[Source data]
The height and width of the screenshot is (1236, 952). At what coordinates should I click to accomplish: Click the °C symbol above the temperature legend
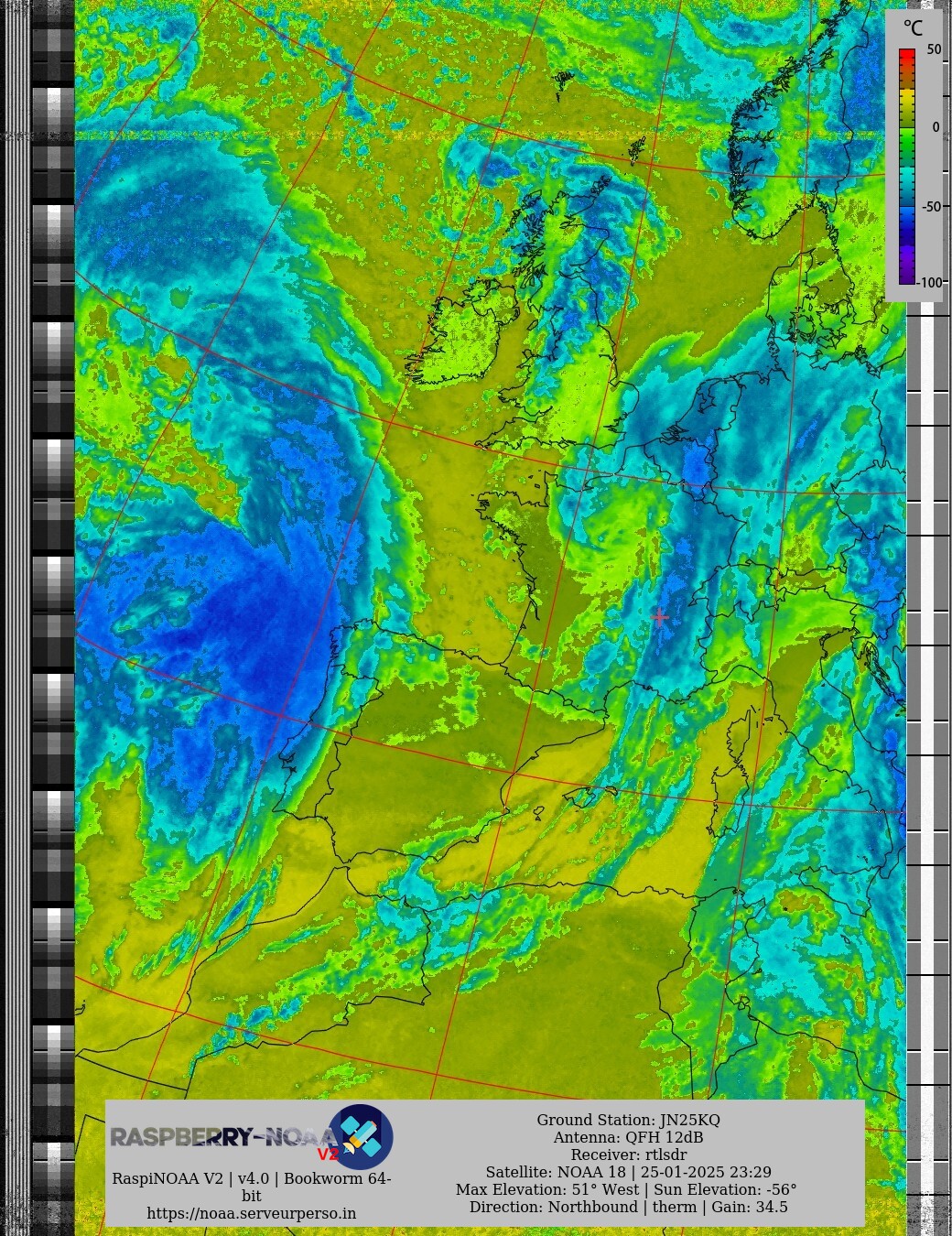pyautogui.click(x=913, y=28)
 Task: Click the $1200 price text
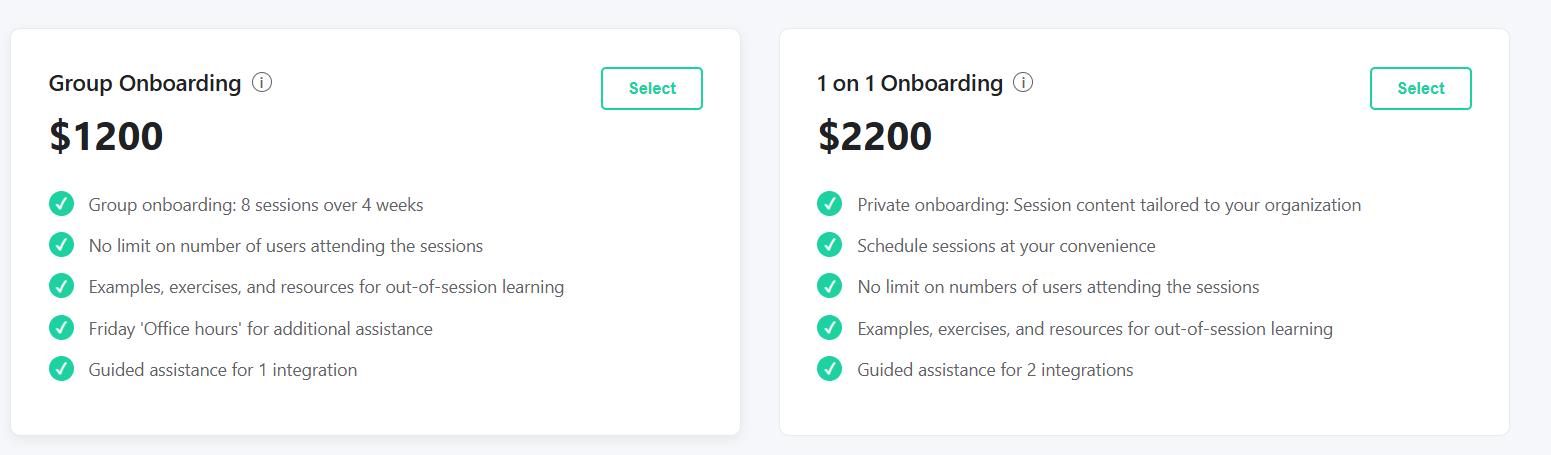106,136
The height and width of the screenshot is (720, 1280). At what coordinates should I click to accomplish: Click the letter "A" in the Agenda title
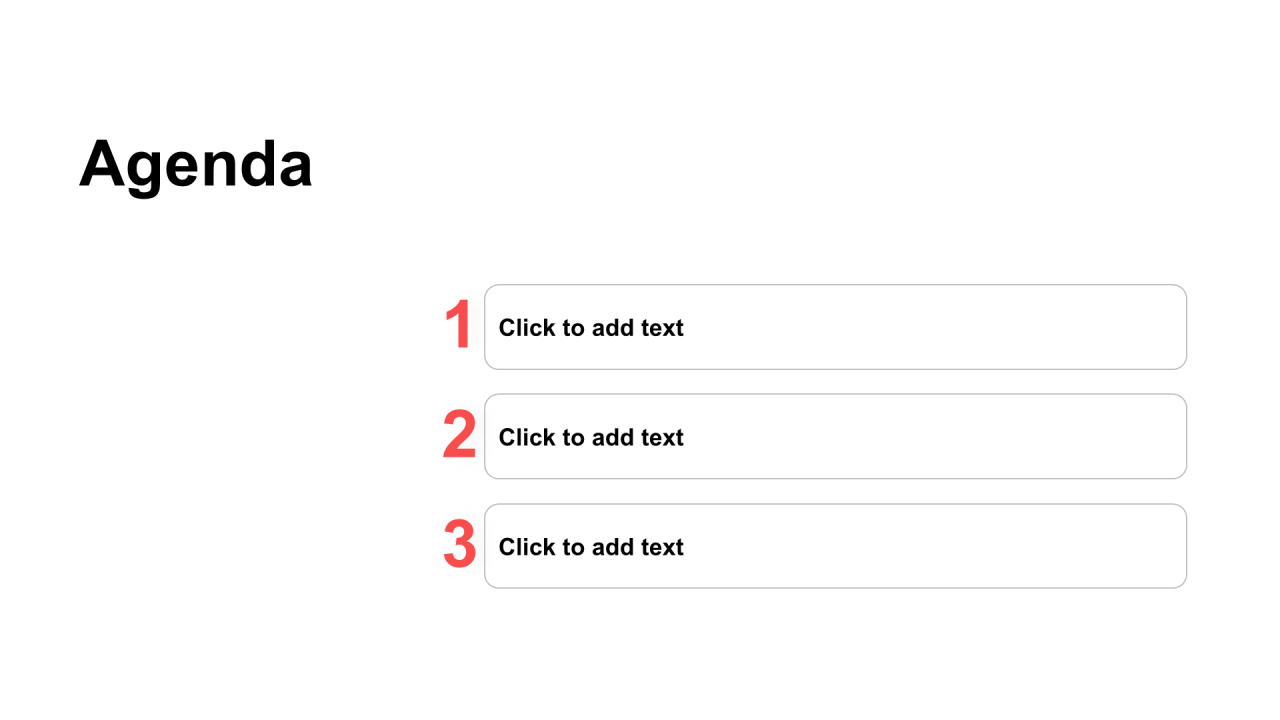tap(101, 162)
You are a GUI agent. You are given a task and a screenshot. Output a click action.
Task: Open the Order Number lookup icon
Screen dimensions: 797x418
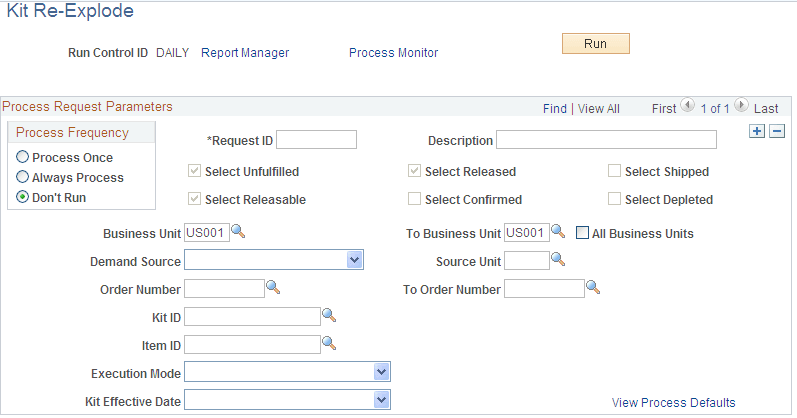(273, 288)
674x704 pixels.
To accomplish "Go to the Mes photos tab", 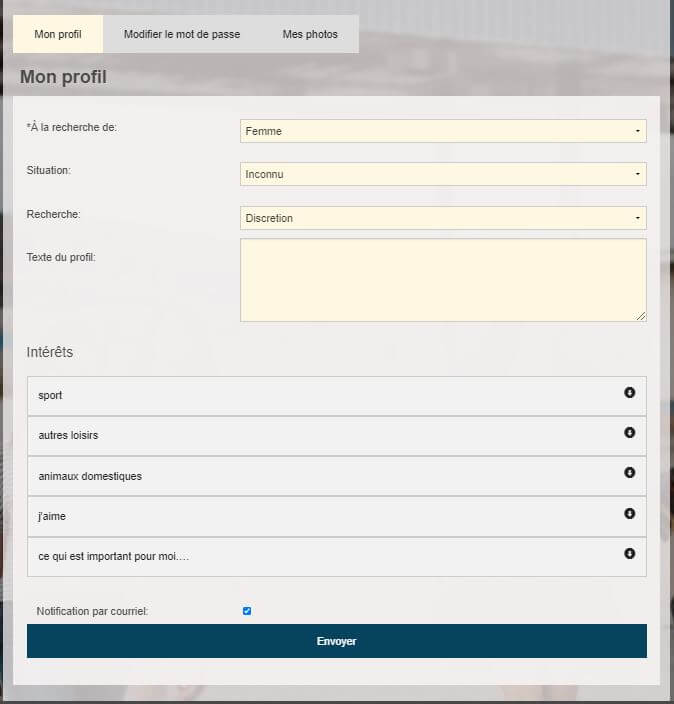I will pos(310,34).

**TASK**
Extract each line of the records above that contains the word "what".

**SOLUTION TO THIS TASK**
The height and width of the screenshot is (1236, 952). At what coordinates should I click to accomplish: Click the °C symbol above the temperature legend
The height and width of the screenshot is (720, 1280). At what coordinates should I click to accomplish: Click the letter "A" in the Agenda title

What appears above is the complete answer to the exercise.